Escribe Carlos Rengifo

La vanidad en la literatura es moneda corriente que se inocula en las venas de algunos cultores, inflando de aire el alicaído pecho para regocijo del ego (más elefantiásico cuanto más pigmeo es el individuo), lo cual lleva muchas veces a cometer alucinantes performances que solo la ceguera o la estupidez pueden justificar. En la variopinta fauna peruana, de pavorreales, micos y serpientes, no son pocos los casos en que el desborde de la arrogancia deja en ridículo a sus ejecutantes, y no contentos con eso, todavía exigen ser difundidos por los medios periodísticos y vapulean a los que sí aparecen, como si darle pábulo a lo mediático fuera el plus ultra de la consagración. Ser reconocidos pareciera el fin supremo, olvidando la buena hechura literaria que, por encima de vanos anhelos, debería ser lo más importante, de ahí que se llegue al extremo de la desesperación al ventilar virtudes inexistentes y cualidades de contrabando, con el final manotazo de ahogado al prenderles velas a todos los santos para ganar un premio, uno solo, cualquiera, con tal de sentirse considerados.

Similares actitudes y modos de actuar se reflejan en «Perro con poeta en la taberna» (Escuela de Edición de Lima), la «nouvelle» de Antonio Gálvez Ronceros, el narrador chinchano, exmaestro sanmarquino, dedicado por lo general al relato corto. El libro se lee de un tirón, como el fresco ventarrón de una voz hilarante, y lo que aquí se detalla deja tela para la especulación: ¿de qué escritores reales están basados los personajes? Un can parlante sirve de ganzúa para desenrollar la madeja de anécdotas que atañen a poetas atosigados de vanidad, veneno que el autor, con ingeniosa sapiencia, bautiza de «cojudismo», es decir, los que hacen el ridículo sin preocuparse por perder la dignidad. En medio de la frustración y el fuera de foco, está aquel vate soberbio que cholea a Vallejo, se cree, por supuesto, superior a él, y acaba más chamuscado que una quemazón en el coiterio, y también aparece el que, venido de una provincia de camoteros, reniega de sus orígenes y vive a expensas de sus padres que tienen la obligación, desde luego, de mantener al genio poético de todos los tiempos.

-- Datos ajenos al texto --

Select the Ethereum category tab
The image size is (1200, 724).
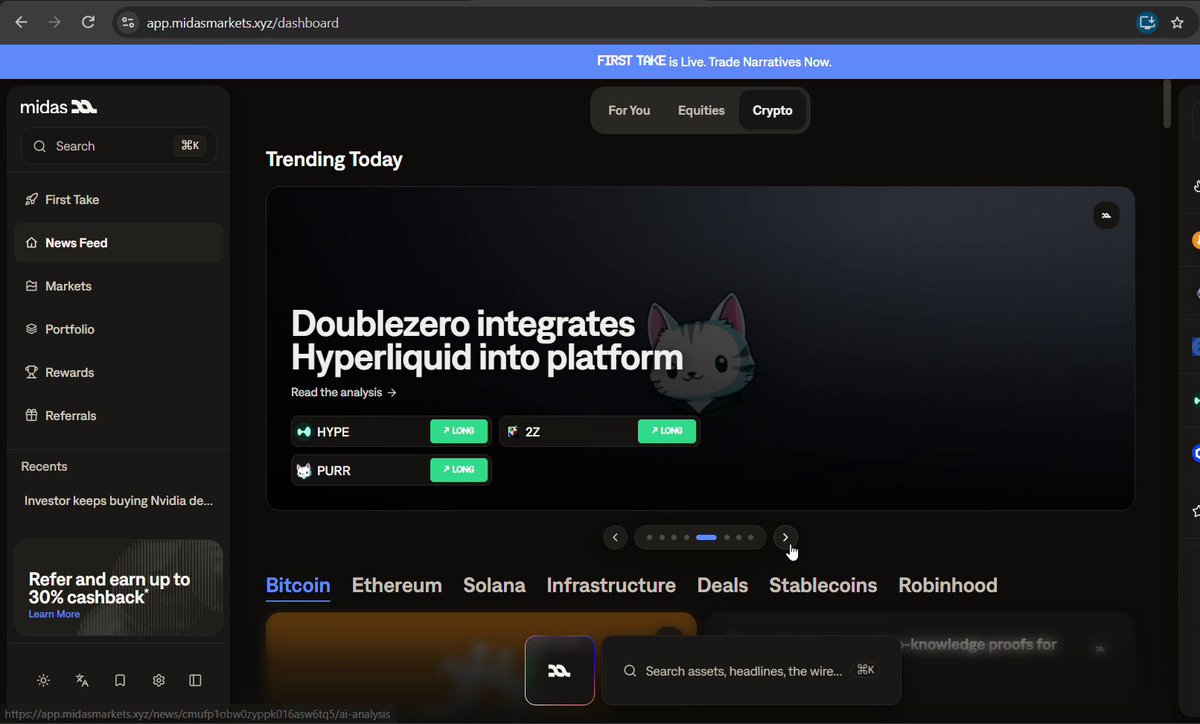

¿Quién no ha caído en el esplendente sueño de un premio literario? Cuatro poetas, como cuatro gallos ufanos, se vanaglorian de sus versos, seguros de repartirse los primeros puestos en un concurso, pero el muchachito que les sirve los cafés, a quien desdeñan y tratan con la punta del zapato, es el que al final los humilla con su modesto virtuosismo. Un lengua larga, erudito de todo y de nada, que los hay muchos, de los que hablan más que escriben, y un narrador que, ofuscado por no ser tomado en cuenta, mueve sus influencias para aparecer en un muestrario, coronan el puñado de personajes que hacen del traspíé su mejor argumento, sin olvidar tampoco al poeta en el limbo que, invitado a un recital, espera un recibimiento con banda de músicos.

Y todo ello enmarcado en un ámbito donde la filosofía de bolsillo encuentra su adecuado escenario: el bar, lugar de confidencias y descalabros, de riñas y reconciliaciones, puesto que allí se desinhiben las ideas y se abren los pensamientos, y porque además, al decir de uno de los interlocutores, «en el mundo no hay mejor poesía que el trago». Asimismo, esta gozosa noveleta es, entre líneas, un jalón de orejas, un llamado de atención a quienes, con talento o sin él, se dedican más «a poeta y no a la poesía», queriendo sobresalir a como dé lugar, pisando huevos, metiendo zancadillas, vendiendo el alma al diablo, en el parnaso de las ilusiones.

Así, valiéndose de las bajuras y debilidades de los vates locales, Gálvez Ronceros desnuda la tesitura del figureti, la fiebre malsana que calienta la mente de los desubicados, con prosa limpia y cuidada, precisa, envolvente, exenta de edulcoración verbal, de argumentos diluidos, de autoficción trasnochada y otras piorreas por el estilo. No por nada es autor de contundentes volúmenes de cuentos como «Monólogo desde las tinieblas» o «Los ermitaños», ejemplos de concisión y expresión musical, que lo alinean, a la par de Arreola o Monterroso, en la esfera del corto aliento, y no por ello corto en fabulación y habilidad narrativas, al que se suma «Perro con poeta en la taberna», sumun del cojudismo en todo su esplendor.